Open-mindedness gives data analysis a chance to be worthwhile.
As an added bonus, the discipline to look for multiple interpretations is an analyst’s secret weapon for not snoozing past the real treasures buried in the data. If you’re distracted by a falsehood you believe in, confirmation bias makes it hard to notice evidence that points in the opposite direction. Why bother analyzing anything if your conclusions are determined in advance? Open-mindedness gives the whole endeavor a chance to be worthwhile.
Hiring a great analyst
If you liked my other articles about analytics, here are the traits you’re already looking for in a great analyst:
- They don’t make inferences that reach beyond the data they’re exploring. [1]
- They’re handy with data science tools and have the skills to sift through vast datasets quickly. [2]
- They have relevant domain knowledge so they’re less likely to waste stakeholders’ time with trivia. [3]
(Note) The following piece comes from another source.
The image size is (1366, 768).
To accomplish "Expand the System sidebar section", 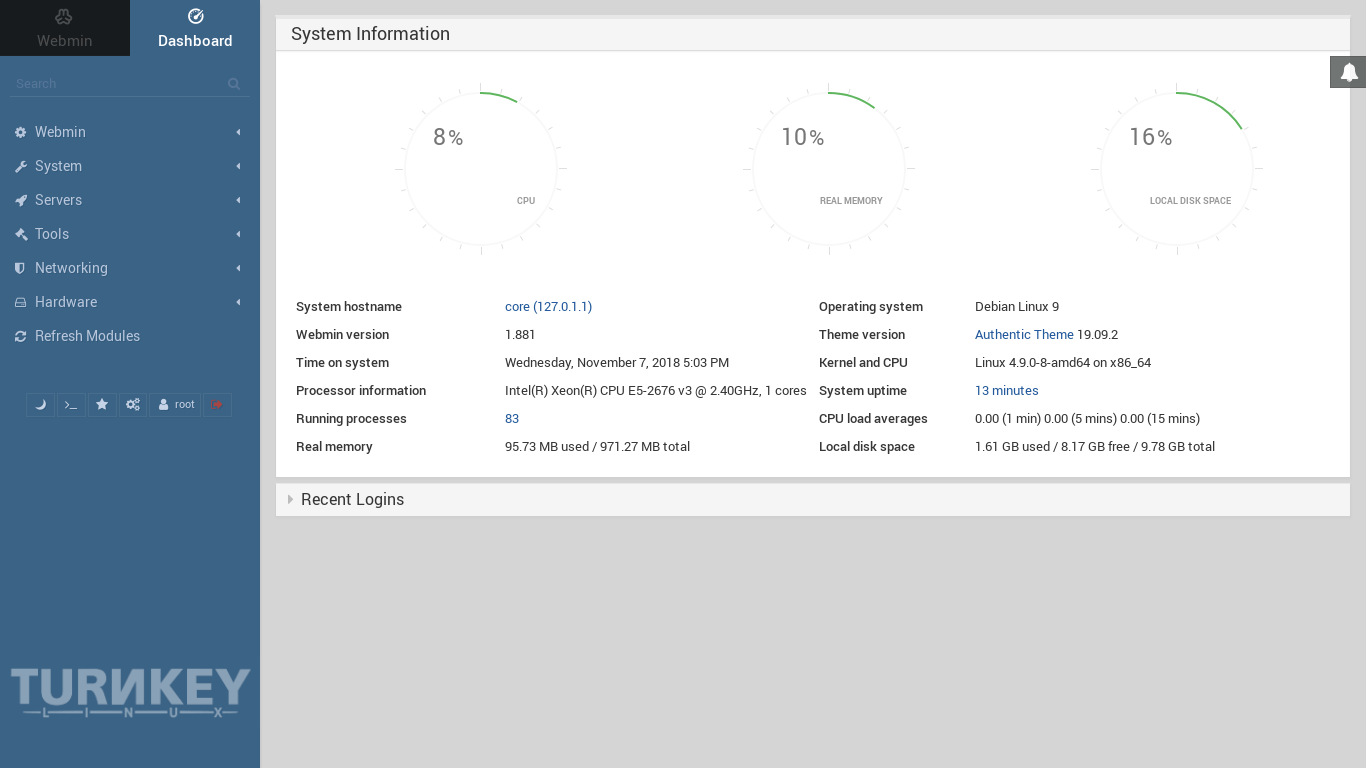I will (x=58, y=166).
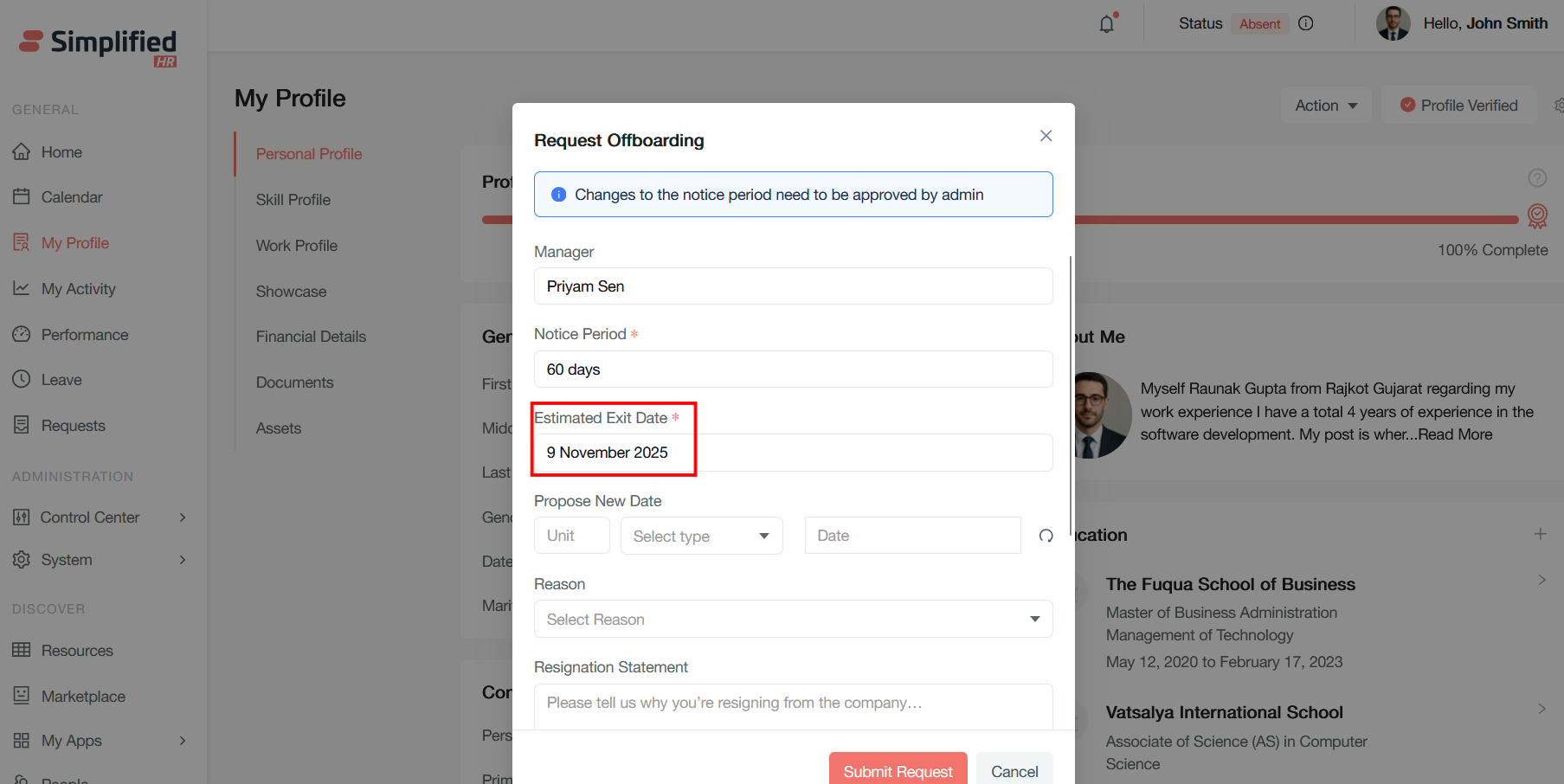Screen dimensions: 1564x784
Task: Click the Resignation Statement text field
Action: 793,704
- They understand that their work is about prospecting for inspiration. [3] [4]
- They visualize data in a brain-friendly way so that time-to-inspiration is kept as short as possible. [3]
- They know what it takes to follow up rigorously on any potential insights they found (and whom to call for help with that). [4] [5] [6] [7]
In addition to all that, this article suggests you look for analysts with three more traits:
- They’re aware that the mind finds meaning where it doesn’t exist, so they stay humble and avoid jumping to conclusions.
- They don’t try to sell you a story found by torturing data until it confesses. Instead, they use hedging/softening language when talking about data.
- They have the discipline to come up with multiple interpretations for everything. The faster they produce multiple explanations and the more alternatives they generate, the more the force is them. Try interviewing for this skill next time you’re hiring an analytics Jedi.
Finally, if you’re a leader, turn a critical eye inward and make sure that you’re giving your people the right incentives. Are you looking for a data analyst or a data spin doctor? These take different mindsets (and skillsets!), so choose wisely and reward the right behaviors.